On January 31, 1989, the Trustee of Em-ple rejected the subject lease, and argued that the rejection operated to terminate the lease agreement. That issue was litigated before Bankruptcy Judge Frederick Johnson, who, on February 23, 1990, issued a decision holding that “[t]he lease was not terminated by rejection, but rather breached by the trustee, and under Maine law and under the terms of the lease rent continues to accrue at the Landlord’s option.” (Memorandum of Decision, February 23, 1990, p. 9).

The narrow question at bench is whether the limitation on damages contained in Code Section 502(b)(6) applies to the lessor’s rent claim. 2 The parties have stipulated that if § 502(b)(6) does apply, then the lessor will have a general unsecured claim in the amount of $103,500, and that if the limitation is not applicable, the lessor’s claim will be in the amount of $1,200,000.

11 U.S.C. § 502(b)(6)

The parties’ initial disagreement is with the interpretation of the language of the statute itself. Section 502(b)(6), entitled “allowance of claims or interests”, provides, in pertinent part, that:

(b) Except as provided in subsections (e)(2), (f), (g), (h) and (i) of this section, if such objection to a claim is made, the court, after notice and a hearing, shall determine the amount of such claim ... as of the date of the filing of the petition, and shall allow such claim in such amount, except to the extent that—
(6) if such claim is the claim of a lessor for damages resulting from the termination of a lease of real property, such claim exceeds—

11 U.S.C. § 502(b)(6) (emphasis added).

Based upon this language, the lessor argues that the phrase “damages resulting from termination,” read in conjunction with Judge Johnson’s ruling that a rejected lease is not per se terminated, is contradictory, and therefore § 502(b)(6)’s monetary limitation does not apply to its claim for future rent. In support of this position, the lessor relies on the Supreme Court decision United States v. Ron Pair Enter., Inc., 489 U.S. 235, 109 S.Ct. 1026, 103 L.Ed.2d 290 (1989), which requires that, absent some ambiguity, the language in a statute be interpreted according to its “plain meaning,” and without reference to legislative history or case law.
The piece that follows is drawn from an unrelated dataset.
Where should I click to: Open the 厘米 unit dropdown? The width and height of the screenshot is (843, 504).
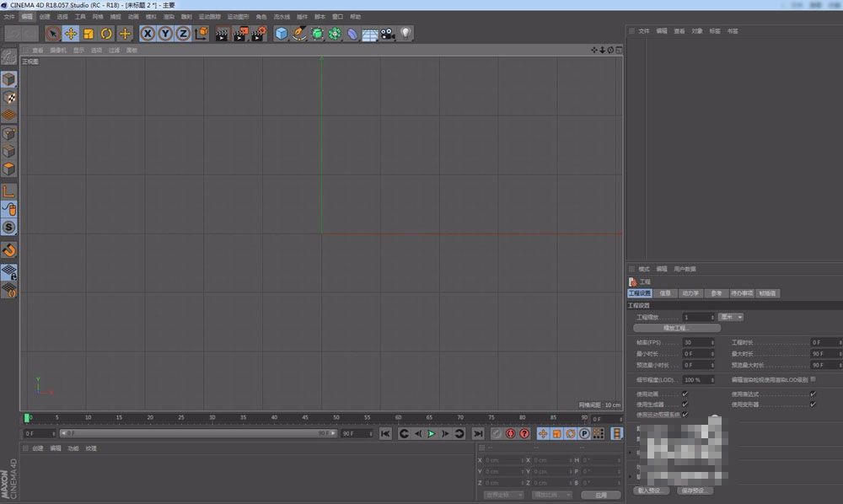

The Trustee objects to such a strict limitation on the court’s review power, and correctly points out the exception to the “plain meaning rule” where “the literal application of a statute will produce a result demonstrably at odds with the intention of its drafters.” Ron Pair, 489 U.S. at 242, 109 S.Ct. at 1031 (citing Griffin v. Oceanic Contractors, Inc., 458 U.S. 564, *690 571, 102 S.Ct. 3245, 3250, 73 L.Ed.2d 973 (1982)). Arguing in favor of the exception, the Trustee states that “[a] fair reading of the statute, legislative history and case law requires a holding that the Landlord’s claim is, indeed, subject to the Section 502(b)(6) limitation.” (Trustee’s Memorandum in Respect of Landlord’s Motion to Estimate Claim, October 5, 1990, p. 5).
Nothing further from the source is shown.